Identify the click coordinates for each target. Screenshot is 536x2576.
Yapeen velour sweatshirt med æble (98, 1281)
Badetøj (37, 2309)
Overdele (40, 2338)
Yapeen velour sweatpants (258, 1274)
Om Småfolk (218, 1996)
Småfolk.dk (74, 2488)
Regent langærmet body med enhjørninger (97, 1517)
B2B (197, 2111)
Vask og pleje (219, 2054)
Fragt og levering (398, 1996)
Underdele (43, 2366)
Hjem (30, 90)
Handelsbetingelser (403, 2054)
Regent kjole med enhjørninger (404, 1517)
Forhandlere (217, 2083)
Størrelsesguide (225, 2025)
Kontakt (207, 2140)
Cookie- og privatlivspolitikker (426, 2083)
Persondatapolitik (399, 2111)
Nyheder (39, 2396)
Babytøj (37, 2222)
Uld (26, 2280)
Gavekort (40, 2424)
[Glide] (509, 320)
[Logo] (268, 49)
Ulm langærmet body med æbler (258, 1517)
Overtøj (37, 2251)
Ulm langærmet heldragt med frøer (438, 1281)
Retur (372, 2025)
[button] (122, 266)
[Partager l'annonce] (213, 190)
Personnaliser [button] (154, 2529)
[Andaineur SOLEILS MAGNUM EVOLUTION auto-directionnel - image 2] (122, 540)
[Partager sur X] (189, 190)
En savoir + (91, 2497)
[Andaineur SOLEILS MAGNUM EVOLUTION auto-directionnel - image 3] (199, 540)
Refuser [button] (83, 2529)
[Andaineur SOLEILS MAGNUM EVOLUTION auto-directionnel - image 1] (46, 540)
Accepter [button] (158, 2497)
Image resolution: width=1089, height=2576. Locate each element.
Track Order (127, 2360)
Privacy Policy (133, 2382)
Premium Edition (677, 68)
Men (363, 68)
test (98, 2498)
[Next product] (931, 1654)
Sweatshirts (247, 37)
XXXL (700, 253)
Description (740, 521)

□ □ □ □ □ □ □

TASK DIRECTIONS: An exact copy of the line containing "Forhandlere (217, 2083)" and all lines after it, through the last line of the entries, is the required answer.

TASK RESPONSE:
Forhandlere (217, 2083)
Størrelsesguide (225, 2025)
Kontakt (207, 2140)
Cookie- og privatlivspolitikker (426, 2083)
Persondatapolitik (399, 2111)
Nyheder (39, 2396)
Babytøj (37, 2222)
Uld (26, 2280)
Gavekort (40, 2424)
[Glide] (509, 320)
[Logo] (268, 49)
Ulm langærmet body med æbler (258, 1517)
Overtøj (37, 2251)
Ulm langærmet heldragt med frøer (438, 1281)
Retur (372, 2025)
[button] (122, 266)
[Partager l'annonce] (213, 190)
Personnaliser [button] (154, 2529)
[Andaineur SOLEILS MAGNUM EVOLUTION auto-directionnel - image 2] (122, 540)
[Partager sur X] (189, 190)
En savoir + (91, 2497)
[Andaineur SOLEILS MAGNUM EVOLUTION auto-directionnel - image 3] (199, 540)
Refuser [button] (83, 2529)
[Andaineur SOLEILS MAGNUM EVOLUTION auto-directionnel - image 1] (46, 540)
Accepter [button] (158, 2497)
Image resolution: width=1089, height=2576. Locate each element.
Track Order (127, 2360)
Privacy Policy (133, 2382)
Premium Edition (677, 68)
Men (363, 68)
test (98, 2498)
[Next product] (931, 1654)
Sweatshirts (247, 37)
XXXL (700, 253)
Description (740, 521)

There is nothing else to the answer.